Sous un ciel gris rappelant que l’automne a officiellement débuté samedi, les rues marchandes de Tunis grouillent de monde et vibrent au rythme de la rentrée et de la fête du Mouled….


Sous le regard indifférent des policiers positionnés au croisement de la rue Jamel Abdennaceur et rue Charles de Gaulle, des vendeurs à la criée exposent sur des étals de fortune des cahiers et des fournitures scolaires qui ne manquent pas d’attirer les foules. Depuis plusieurs mois, les autorités avaient pourtant décrété l’interdiction de l’occupation des rues par les marchands ambulants. Une dérogation semblait alors être accordée à l’occasion de la rentrée des classes fixée pour le 15 septembre. Bon nombre de Tunisiens préféraient néanmoins se concentrer pour le moment sur les dépenses du Mouled. Il faut dire que la commémoration de la naissance du Prophète, qui aura lieu demain 4 septembre, demeure un évènement incontournable et ce malgré les difficultés que trouvent les ménages tunisiens à joindre les deux bouts à cause de la hausse généralisée des prix et de la dégradation du pouvoir d’achat. Un évènement historiquement et traditionnellement célébré par la préparation du fameux plat de l’assida de Zgougou. Une recette cent pour cent tunisienne qui coûte malheureusement de plus en plus cher. Car, outre des graines de Zgougou, ces minuscules graines de pin d’Alep essentielles pour la préparation du plat et qui ont vu leur prix atteindre un niveau astronomique, tous les autres ingrédients sont devenus hors de portée de beaucoup de familles.

Consigne
Citez le passage du texte sur la rentrée et le Mouled à Tunis, en commençant à « Sous un ciel » et en terminant à « fête du Mouled…. ». Les données qui viennent ensuite sont un matériau à part, sans lien avec le texte.

Extrait des données
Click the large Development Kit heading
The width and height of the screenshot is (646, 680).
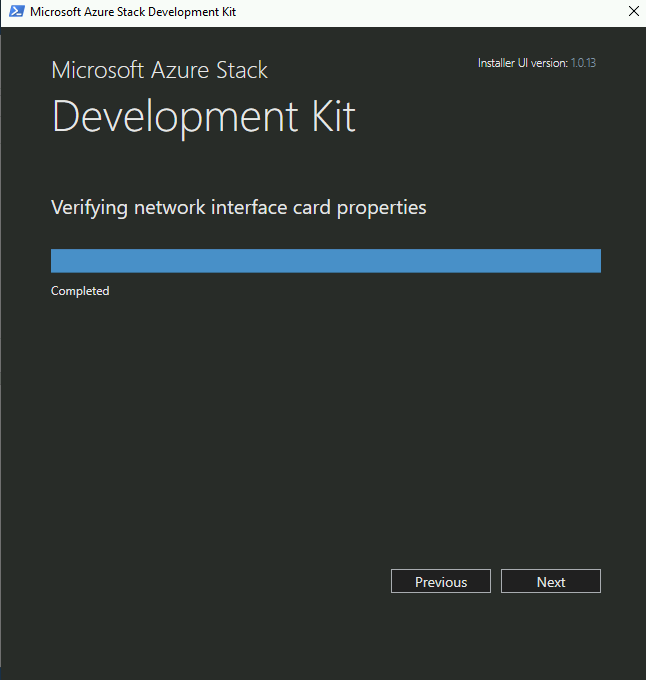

Réponse
Sous un ciel gris rappelant que l’automne a officiellement débuté samedi, les rues marchandes de Tunis grouillent de monde et vibrent au rythme de la rentrée et de la fête du Mouled….